Recently I needed to write a struct to disk (not an unusual requirement). For simplicity I chose to use BinaryFormatter. This structure's in-memory size was quite large - in the order of 10 Mb. I was very suprised to find the serialised result was more than 3 times larger, and that serialisation took a very long time. I traced the problem to an array of struct and wrote a simple program to calculate the serialisation overhead.
[Serializable] struct MyInt { int value; }
I used MyInt to represent a user defined struct that should be equivalent in size to System.Int32.
static void Main() { int[] tests = { 0, 1, 1000 }; foreach (int i in tests) { Test<int>(i); Test<MyInt>(i); } } static void Test<T>(int length) { T[] test = new T[length]; BinaryFormatter bf = new BinaryFormatter(); using (MemoryStream ms = new MemoryStream()) { bf.Serialize(ms, test); int expected = Marshal.SizeOf(typeof(T)) * length; Console.WriteLine("{0}[{1}] = {2} + {3}", typeof(T).Name, length, expected, ms.Position - expected); } }
This program is straightforward.
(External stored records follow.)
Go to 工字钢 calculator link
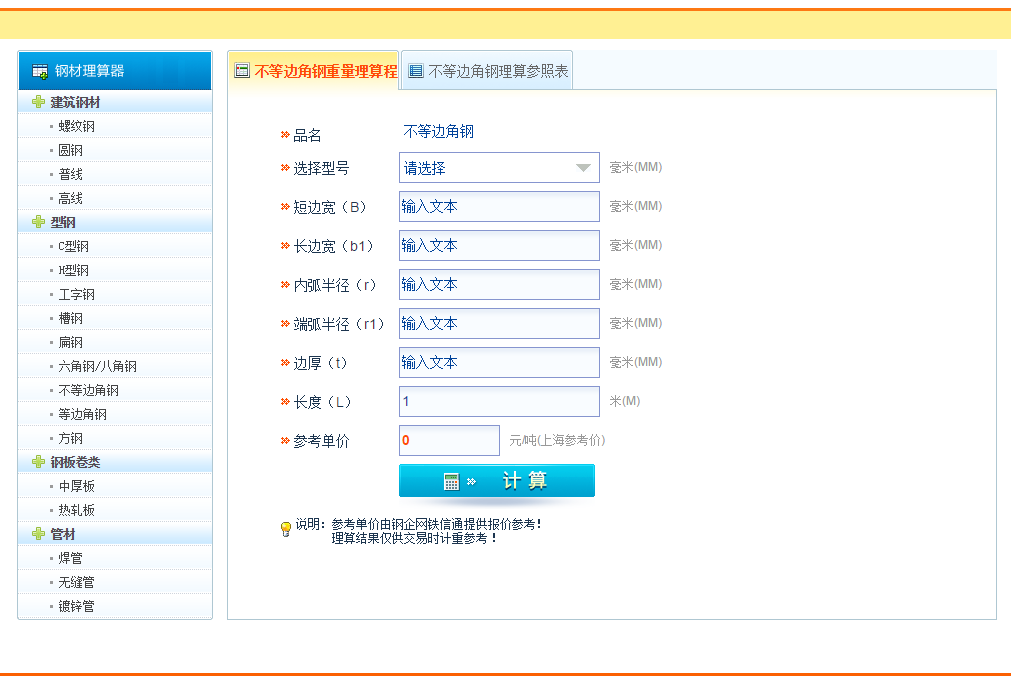This screenshot has height=683, width=1011. (x=77, y=294)
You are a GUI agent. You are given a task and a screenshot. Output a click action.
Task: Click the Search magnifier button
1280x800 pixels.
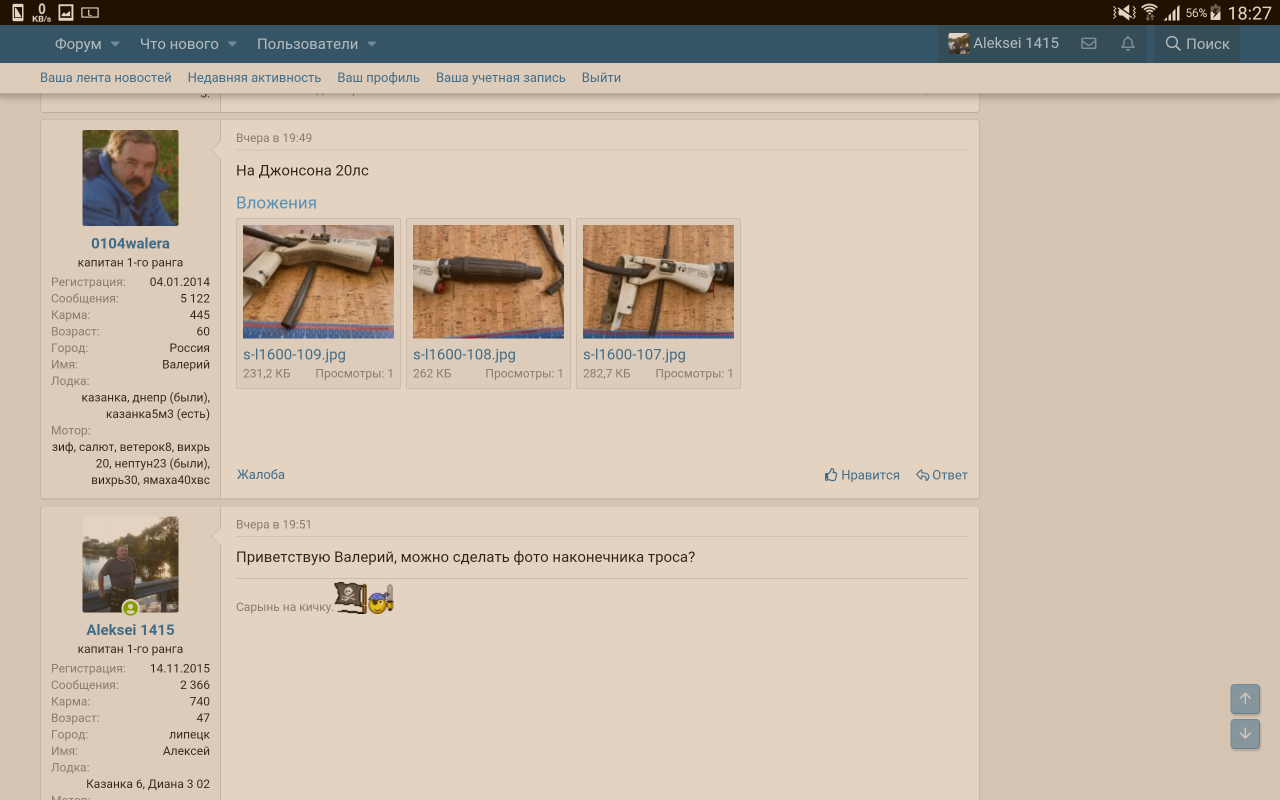coord(1197,44)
We invoke the Test method several times for the types int and MyInt and lengths of 0, 1 and 1000. The test creates an array of the given type and given size, uses a BinaryFormatter to serialise to a MemoryStream, calculates the in-memory or stack size using Marshal.SizeOf, and outputs the in-memory size and serialisation overhead.
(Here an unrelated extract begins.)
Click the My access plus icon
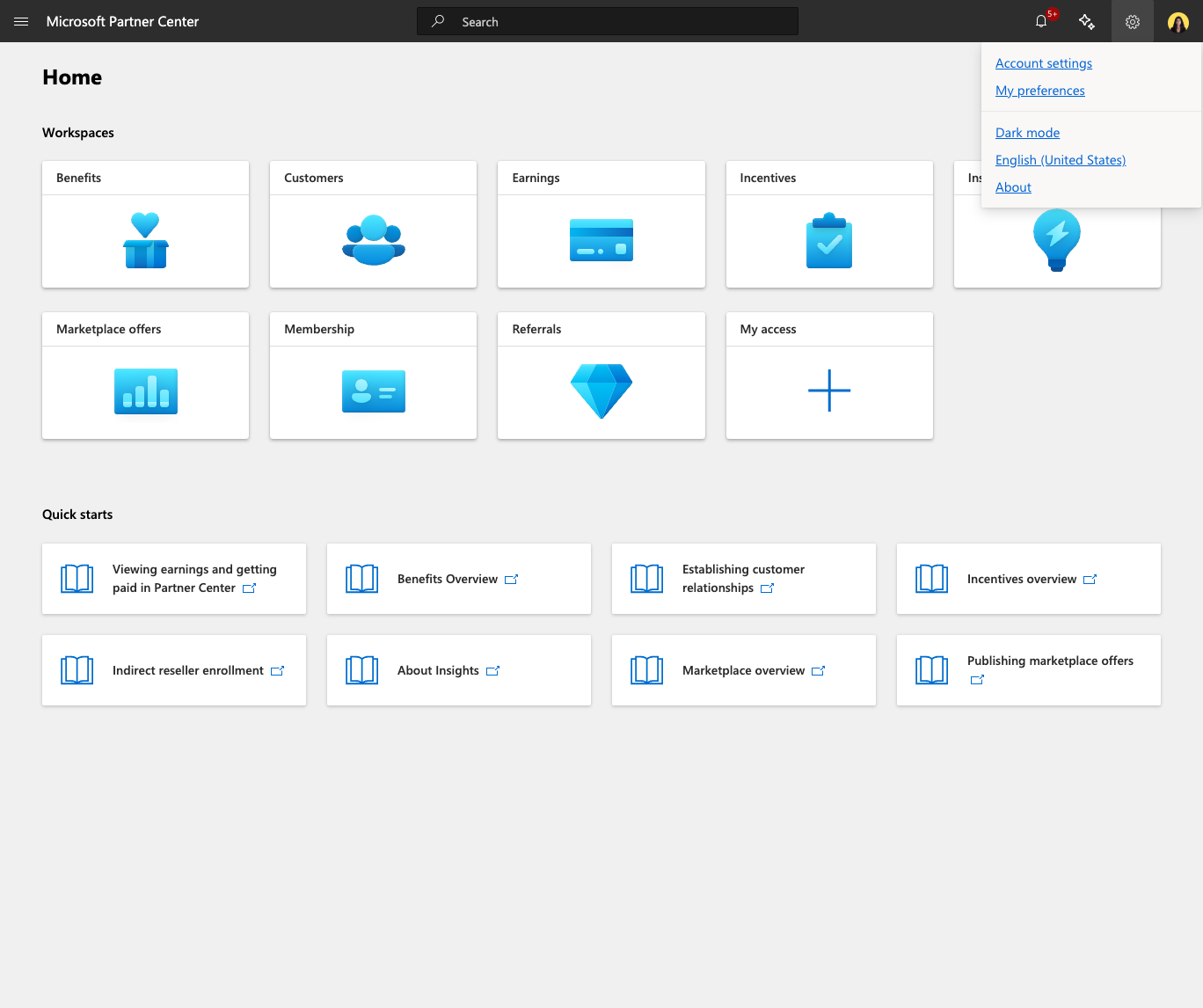 829,391
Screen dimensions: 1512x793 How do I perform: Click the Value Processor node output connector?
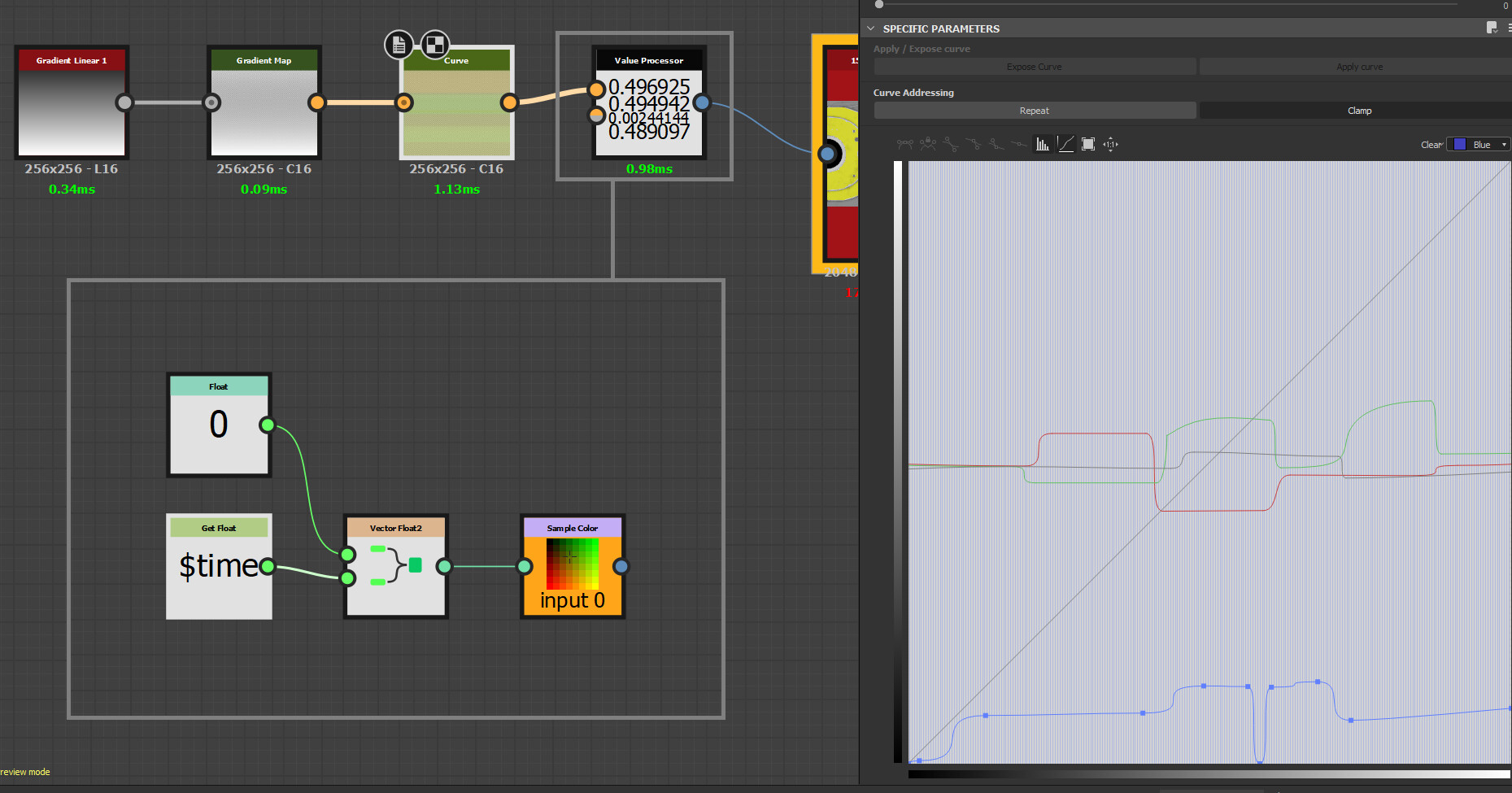coord(702,102)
I found the results surprising.
Int32[0] = 0 + 28 MyInt[0] = 0 + 113 Int32[1] = 4 + 28 MyInt[1] = 4 + 140 Int32[1000] = 4000 + 28 MyInt[1000] = 4000 + 9131
As you can see, the overhead for the Int32 array is constant at 28 bytes, while the overhead for the MyInt array appears to grow dependent on the length of the array. For such a small structure, the overhead for an array of MyInt is massive.
What's really happening here? I don't know, but at a guess, the array of struct is being treated as an array of Object. Thus for each element, type information (maybe even object identity?) is being recorded.